=== PROBLEM TO SOLVE ===
In the listing below, how many lines contain the string "computer"? Answer with the number only.

=== AVAILABLE DATA ===
== Segment start ==
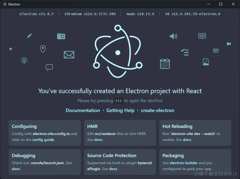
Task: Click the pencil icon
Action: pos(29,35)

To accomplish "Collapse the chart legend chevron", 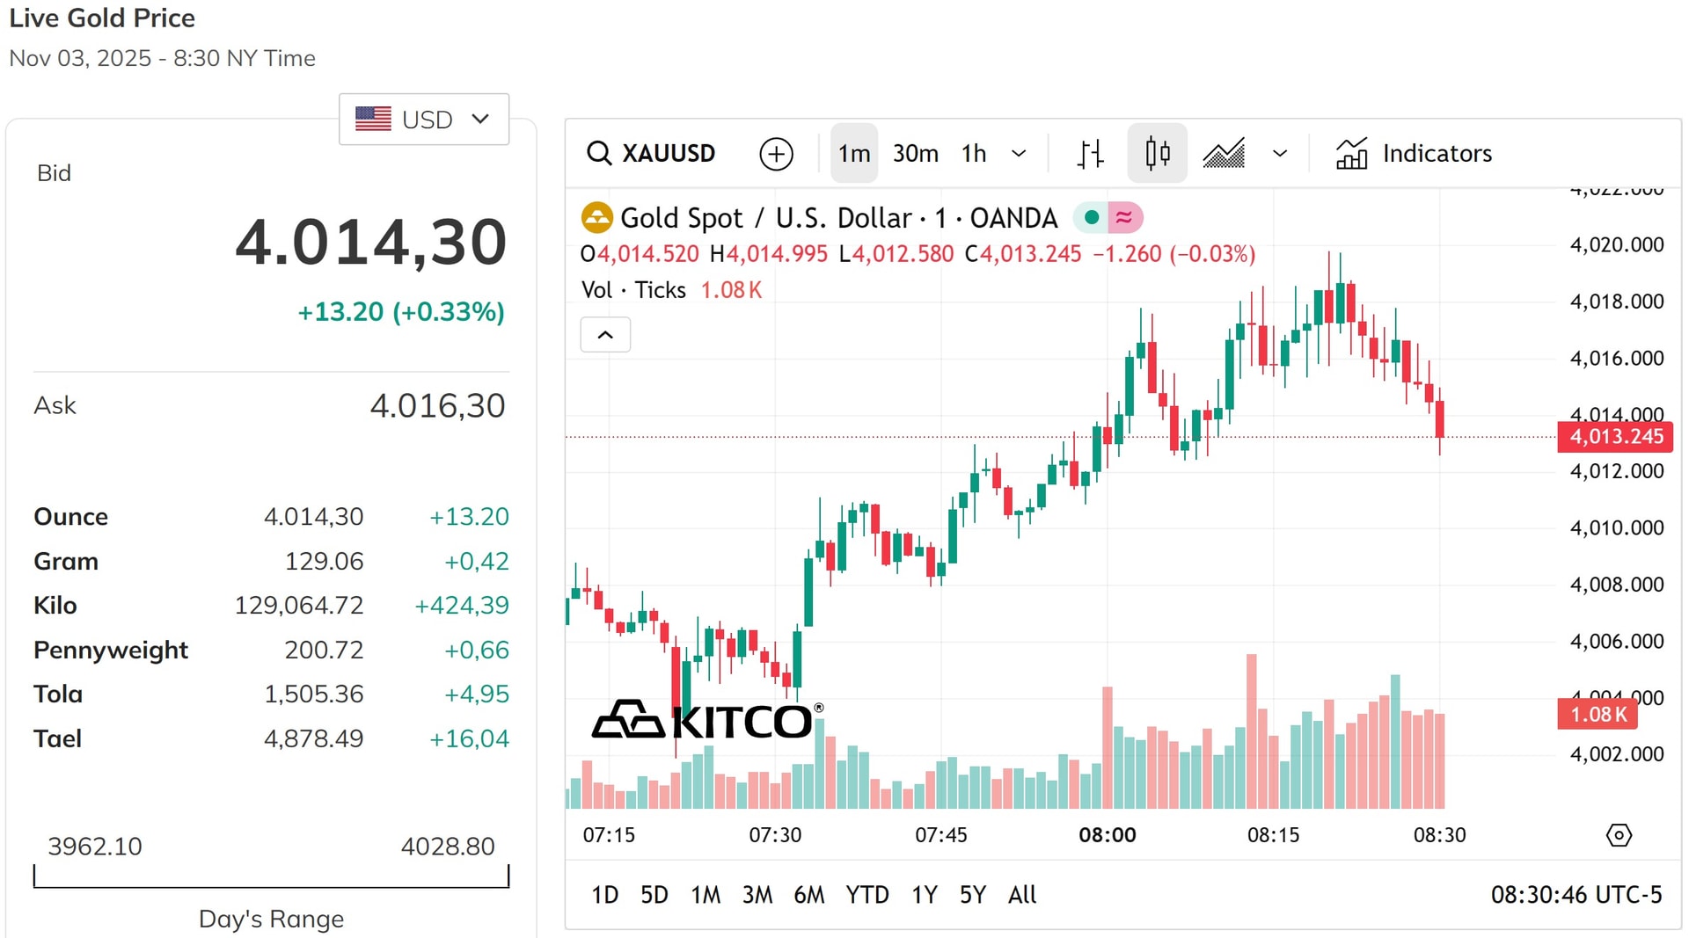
== Segment end ==
== Segment start ==
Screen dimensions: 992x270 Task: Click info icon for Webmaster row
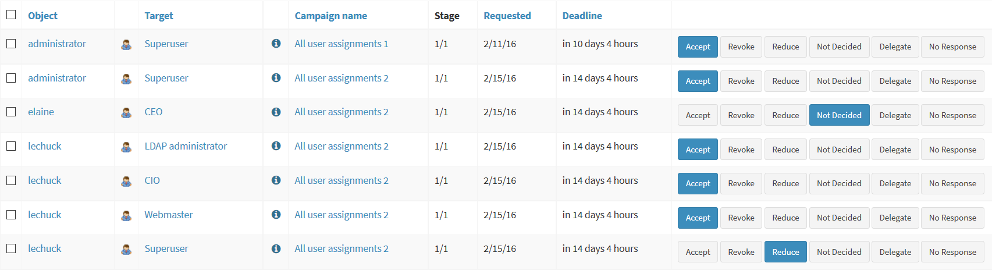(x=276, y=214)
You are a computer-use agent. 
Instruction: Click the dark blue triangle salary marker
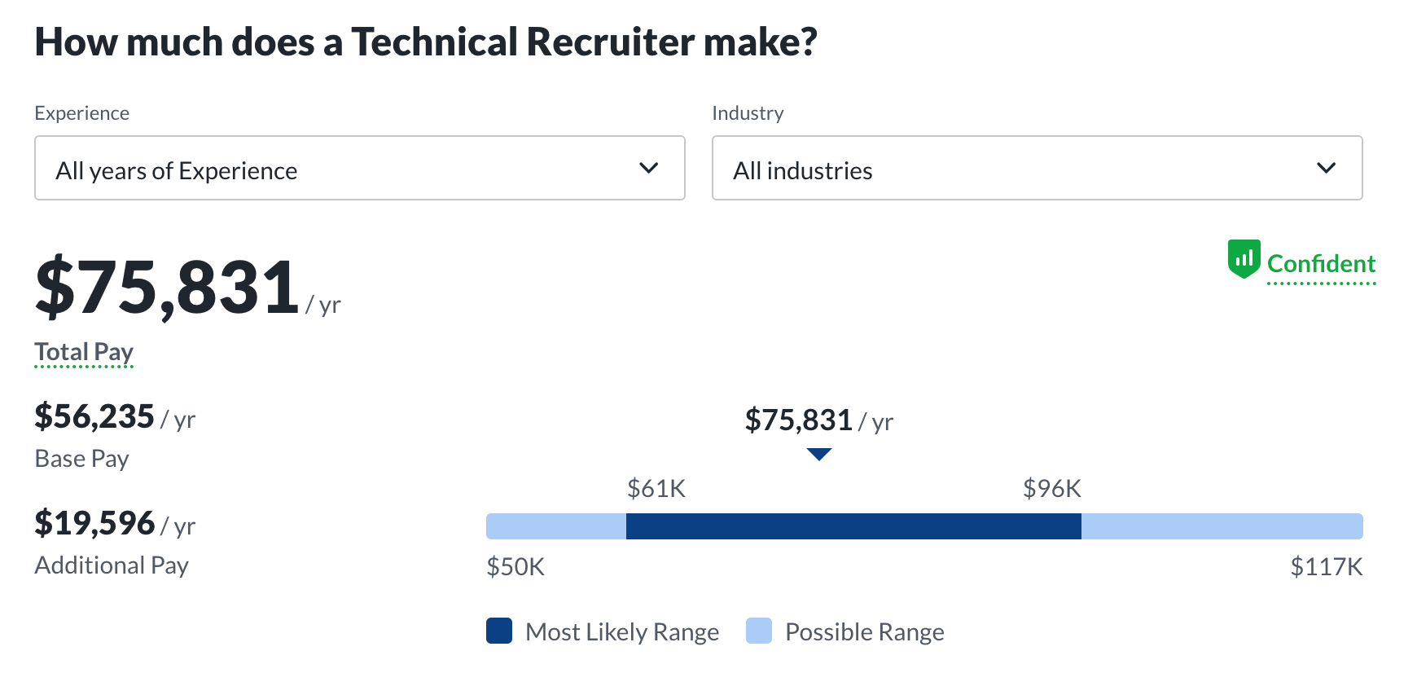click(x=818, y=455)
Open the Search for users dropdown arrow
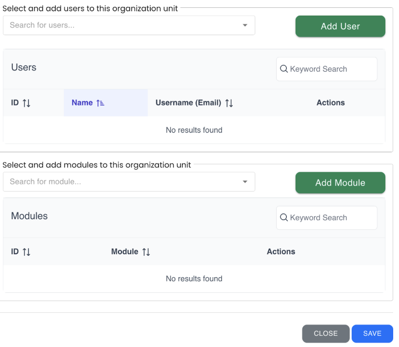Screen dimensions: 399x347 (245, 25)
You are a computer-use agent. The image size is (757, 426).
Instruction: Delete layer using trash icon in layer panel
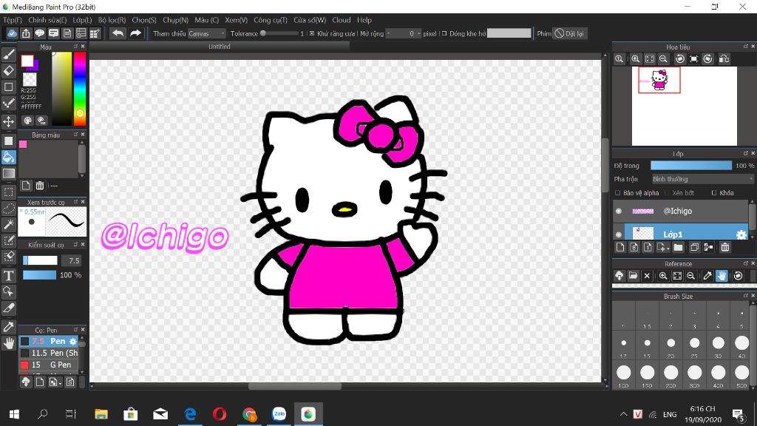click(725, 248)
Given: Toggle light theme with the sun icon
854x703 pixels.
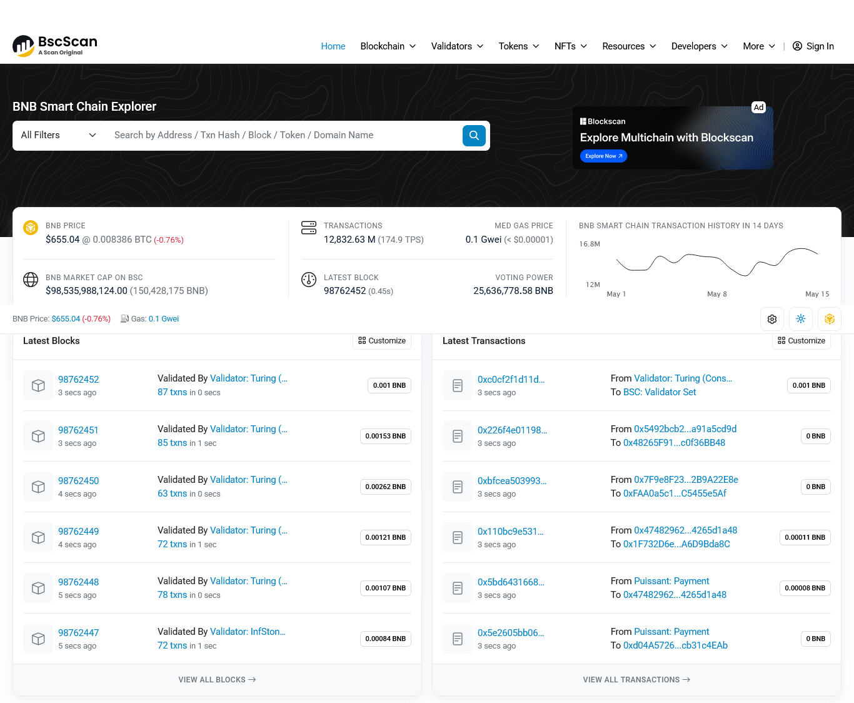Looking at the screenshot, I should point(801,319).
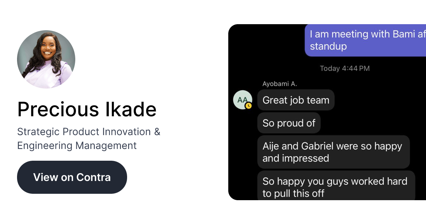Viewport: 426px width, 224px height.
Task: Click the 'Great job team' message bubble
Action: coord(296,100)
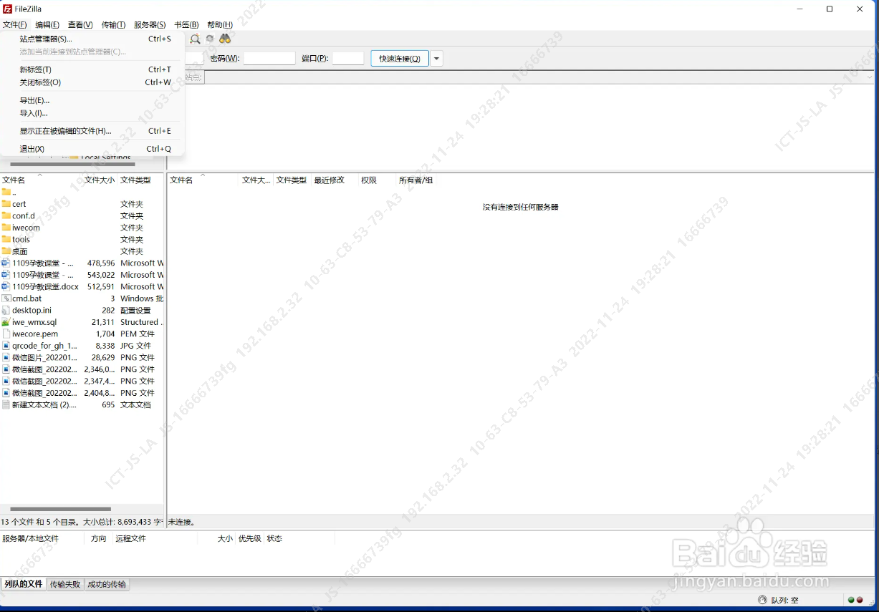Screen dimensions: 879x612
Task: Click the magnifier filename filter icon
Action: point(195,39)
== Segment end ==
=== REPLY TO THE EXERCISE ===
2